• Sáb. Feb 24th, 2024

Capítulo 5: “Porque te quiero tanto”

El fútbol es de locos. Borges lo censuraba como esa barbarie que inventaron los ingleses. Galeano, el escritor uruguayo, narra en alguna de sus páginas cómo las mamás de otros tiempos se escandalizaban cuando sus hijos iban a practicar este “deporte de vándalos”, como le llamaban, pues una pichanga bien jugada es una puerta de entrada a la vida de barrio, sus amistades, sus botellas y sus rencores. Más allá de estas anécdotas, una cosa es cierta: para ser hincha de fútbol, hay que estar un poco desequilibrado, hay que ser un devoto de la desmesura.

No sé ustedes, pero el que escribe sufre más con lo que pasa dentro de una cancha que con la otra vida, la real. En la primera, un gol es más importante que una cacha, que el descubrimiento de américa o el primer viaje a la luna; en la segunda, te despiertas, te duchas, te pones la máscara y sales a tu trabajo a fingir normalidad lo mejor que puedas. Y no siempre se puede fingir bien. El sábado, como miles de hinchas de la U, me quería pegar un tiro.

¡Qué lindo estaba el Pasional! La hinchada… nada qué decir, hasta un cadáver capaz que saliera bailando al ritmo de Los de Abajo. El recibimiento estuvo a la altura, a lo vieja escuela, pura garganta, colores y papel picado. Un telón de proporciones recién estrenado, más las banderas acostumbradas en los codos. ¿Cómo no salir a romperte el culo por estos colores? ¿Cómo no dejar la vida en cada pelota si ves esa gente linda clamando: “porque te quiero tanto te vine a ver”?

Jugadores de la U: el partido se perdió en la pizarra táctica, perfecto; el árbitro tampoco ayudó, cierto; pero lo único que el hincha pide es que salgan a jugar como si lo hicieran gratis, como si lo hicieran simplemente por el honor de la camiseta, y se rebelen si las cosas no van bien. Íbamos 3 – 0 en contra y la hinchada seguía alentando. ¿Les digo más? El partido terminó con ese penal, es decir, antes de terminar el primer tiempo ya no había nada qué hacer, pero, por alguna razón, igual teníamos fe para el segundo lapso; más de alguien decía “en una de esas”, “quizás”, “y si tentamos la suerte”, “4 – 3 lo damos vuelta”, en fin. Jugadores: no si se sabrán, pero la U roja que ustedes llevan en el pecho, está tatuada en la piel de miles de muchachos que van a la cancha porque están locos, porque aman la desmesura que tiene este deporte raro, y a quienes duele más el gol de la contra que la botillería cerrada o que un desaire de la noviecita celosa.

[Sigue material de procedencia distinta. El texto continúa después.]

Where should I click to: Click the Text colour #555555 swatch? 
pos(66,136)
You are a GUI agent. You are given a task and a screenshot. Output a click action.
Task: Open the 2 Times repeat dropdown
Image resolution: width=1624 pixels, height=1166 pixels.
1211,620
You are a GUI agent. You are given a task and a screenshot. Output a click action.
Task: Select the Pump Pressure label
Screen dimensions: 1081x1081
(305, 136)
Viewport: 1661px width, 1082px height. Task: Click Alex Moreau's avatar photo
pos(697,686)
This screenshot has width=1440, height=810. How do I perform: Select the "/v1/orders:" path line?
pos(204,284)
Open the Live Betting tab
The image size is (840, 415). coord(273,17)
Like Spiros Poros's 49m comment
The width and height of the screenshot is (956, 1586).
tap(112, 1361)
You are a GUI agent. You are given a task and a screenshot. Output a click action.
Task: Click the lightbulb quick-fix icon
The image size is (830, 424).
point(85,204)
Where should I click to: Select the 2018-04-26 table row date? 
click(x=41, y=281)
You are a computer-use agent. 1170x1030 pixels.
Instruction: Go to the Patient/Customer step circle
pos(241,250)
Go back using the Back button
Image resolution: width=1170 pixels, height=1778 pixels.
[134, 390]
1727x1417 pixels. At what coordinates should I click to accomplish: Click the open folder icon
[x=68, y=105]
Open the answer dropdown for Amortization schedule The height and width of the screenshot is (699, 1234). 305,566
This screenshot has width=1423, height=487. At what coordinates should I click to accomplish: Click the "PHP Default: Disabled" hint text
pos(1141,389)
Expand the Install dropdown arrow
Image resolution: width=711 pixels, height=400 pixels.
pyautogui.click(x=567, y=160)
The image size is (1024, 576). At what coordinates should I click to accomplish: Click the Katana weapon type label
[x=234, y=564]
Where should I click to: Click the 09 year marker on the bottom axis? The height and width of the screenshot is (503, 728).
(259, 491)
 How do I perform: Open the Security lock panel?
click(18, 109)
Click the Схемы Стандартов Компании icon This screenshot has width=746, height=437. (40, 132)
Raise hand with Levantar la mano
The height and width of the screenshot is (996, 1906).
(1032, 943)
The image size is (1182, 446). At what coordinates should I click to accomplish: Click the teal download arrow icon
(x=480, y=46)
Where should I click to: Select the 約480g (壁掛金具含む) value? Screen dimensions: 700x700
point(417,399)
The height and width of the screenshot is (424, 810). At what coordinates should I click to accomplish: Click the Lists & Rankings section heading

Si vivimos como hinchas, aquí estamos dando la cara, y vamos a morir como hinchas: si mañana jugáramos de vuelta contra catoliquita, igual diríamos que lo ganamos con la pura camiseta, o que les vamos a meter la pelota en la raja. Somos así, desmesurados, enfermos, pasionales, alegres. Si hay vida después del pijama de palos, de seguro el primer recuerdo que contaremos a los otros muertos será un día de tablón con los amigos en cualquier cancha del mundo cantando: “Porque te quiero tanto te vine a ver…” El resultado, nada más que un dato accesorio; alentar a la U no tiene requisitos.